**YOUR TASK:** Starting at the line that contains "Open the 查看 menu", return every line through the end of the entries below, exactly and with nothing else.

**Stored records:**
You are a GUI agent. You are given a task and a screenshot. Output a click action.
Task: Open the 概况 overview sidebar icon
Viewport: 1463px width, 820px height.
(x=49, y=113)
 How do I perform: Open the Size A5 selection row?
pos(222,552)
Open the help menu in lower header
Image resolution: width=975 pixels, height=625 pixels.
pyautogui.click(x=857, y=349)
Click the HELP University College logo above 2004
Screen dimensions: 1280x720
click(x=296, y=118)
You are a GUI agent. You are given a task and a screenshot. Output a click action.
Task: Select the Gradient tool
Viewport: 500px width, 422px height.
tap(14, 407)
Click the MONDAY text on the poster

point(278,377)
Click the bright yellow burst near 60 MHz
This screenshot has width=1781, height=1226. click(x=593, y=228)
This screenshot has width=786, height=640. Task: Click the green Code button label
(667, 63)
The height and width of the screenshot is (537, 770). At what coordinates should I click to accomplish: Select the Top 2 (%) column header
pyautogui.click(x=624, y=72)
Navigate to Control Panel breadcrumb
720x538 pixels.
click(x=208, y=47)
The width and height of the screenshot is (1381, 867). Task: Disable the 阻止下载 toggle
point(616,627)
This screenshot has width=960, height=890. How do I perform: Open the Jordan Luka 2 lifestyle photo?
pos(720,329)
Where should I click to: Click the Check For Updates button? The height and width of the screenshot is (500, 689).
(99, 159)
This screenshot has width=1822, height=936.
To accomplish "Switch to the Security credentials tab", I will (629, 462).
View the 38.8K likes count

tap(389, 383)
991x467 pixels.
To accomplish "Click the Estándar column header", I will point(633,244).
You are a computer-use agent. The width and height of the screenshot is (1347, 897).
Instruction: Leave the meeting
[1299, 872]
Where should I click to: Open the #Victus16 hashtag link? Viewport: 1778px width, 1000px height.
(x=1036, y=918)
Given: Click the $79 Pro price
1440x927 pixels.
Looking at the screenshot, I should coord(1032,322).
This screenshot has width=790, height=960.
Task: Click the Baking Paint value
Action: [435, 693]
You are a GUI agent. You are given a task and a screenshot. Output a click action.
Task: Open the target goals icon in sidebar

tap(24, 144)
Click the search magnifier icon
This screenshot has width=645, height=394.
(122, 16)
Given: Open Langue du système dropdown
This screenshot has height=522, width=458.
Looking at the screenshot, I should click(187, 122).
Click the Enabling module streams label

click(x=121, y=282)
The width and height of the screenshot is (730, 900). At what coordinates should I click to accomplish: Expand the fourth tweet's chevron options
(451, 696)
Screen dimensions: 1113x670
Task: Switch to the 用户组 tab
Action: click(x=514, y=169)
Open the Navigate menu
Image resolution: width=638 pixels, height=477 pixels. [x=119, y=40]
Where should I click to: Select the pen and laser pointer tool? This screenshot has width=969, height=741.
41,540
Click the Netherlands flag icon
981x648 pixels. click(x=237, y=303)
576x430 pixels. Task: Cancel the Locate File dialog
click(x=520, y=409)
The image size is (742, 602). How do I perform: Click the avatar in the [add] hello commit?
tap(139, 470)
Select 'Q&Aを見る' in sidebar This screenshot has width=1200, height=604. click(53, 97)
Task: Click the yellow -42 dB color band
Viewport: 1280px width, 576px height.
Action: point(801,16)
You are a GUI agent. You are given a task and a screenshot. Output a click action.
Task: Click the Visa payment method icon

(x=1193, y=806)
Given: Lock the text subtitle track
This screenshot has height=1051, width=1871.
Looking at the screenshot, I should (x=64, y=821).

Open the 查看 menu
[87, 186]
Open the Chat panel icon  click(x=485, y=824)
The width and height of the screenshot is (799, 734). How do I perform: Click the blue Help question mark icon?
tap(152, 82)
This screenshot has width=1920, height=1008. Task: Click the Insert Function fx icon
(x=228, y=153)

**RESULT BELOW:**
Open the 查看 menu
[87, 186]
Open the Chat panel icon  click(x=485, y=824)
The width and height of the screenshot is (799, 734). How do I perform: Click the blue Help question mark icon?
tap(152, 82)
This screenshot has width=1920, height=1008. Task: Click the Insert Function fx icon
(x=228, y=153)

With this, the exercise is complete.